A federal appeals court in Cincinnati deemed a law unconstitutional that kept a Michigan man who was committed to a mental institution from owning a gun.
The three-judge panel of the Sixth U.S. Circuit Court of Appeals unanimously ruled that a federal ban on gun ownership for those who have been committed to a mental institution violated the Second Amendment rights of 73-year-old Clifford Charles Tyler.
Tyler attempted to buy a gun and was denied on the grounds that he had been committed to a mental institution in 1986 after suffering emotional problems stemming from a divorce. He was only in there for a month.
Tyler’s lawyer, Lucas McCarthy, hopes that the ruling would have a “significant impact on the jurisprudence in the area of gun rights.”
The decision is the first by a federal appeals court to rule a federal gun law is unconstitutional since 2008. The U.S. Supreme Court’s ruling in D.C. vs. Heller struck down the Washington, D.C. ban on firearms ownership.
Federal law bans gun ownership for convicted felons, people under 18, illegal immigrants, drug addicts and those ordered by a court to a mental institution. The law also syas that people must have a chance to prove that their disqualifying disabilities have ended in order to possess a firearm legally.
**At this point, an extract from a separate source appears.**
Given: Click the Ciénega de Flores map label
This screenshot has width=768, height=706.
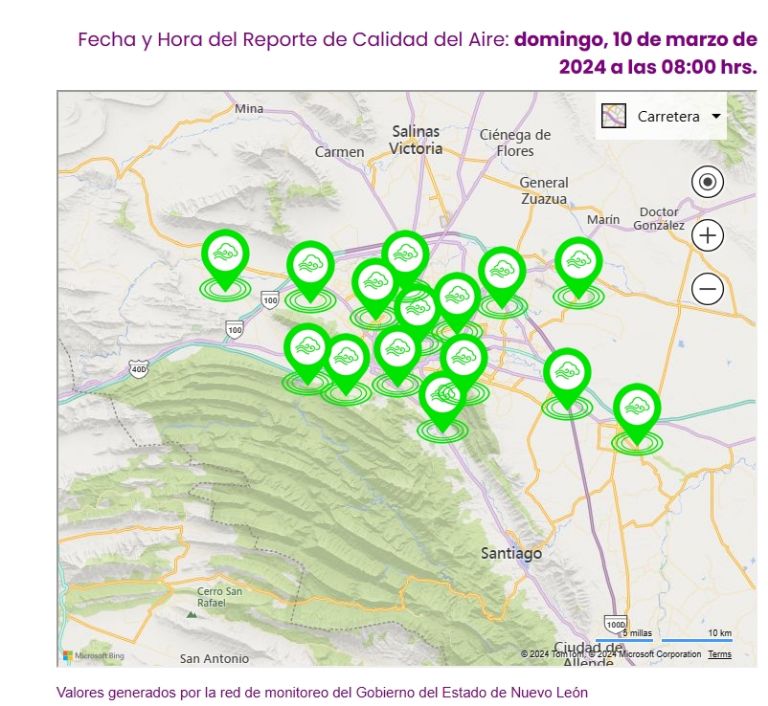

Since 2008, states have been able to get federal grants to set up “relief from disabilities program,” which was defunded in 1992. Michigan has not set one up, which left Tyler without a way to prove that his so-called “disability” should no longer apply.
“The government’s interest in keeping firearms out of the hands of the mentally ill is not sufficiently related to depriving the mentally healthy, who had a distant episode of commitment, of their constitutional rights,” wrote Judge Danny Boggs, an appointee of President Ronald Reagan, for the panel.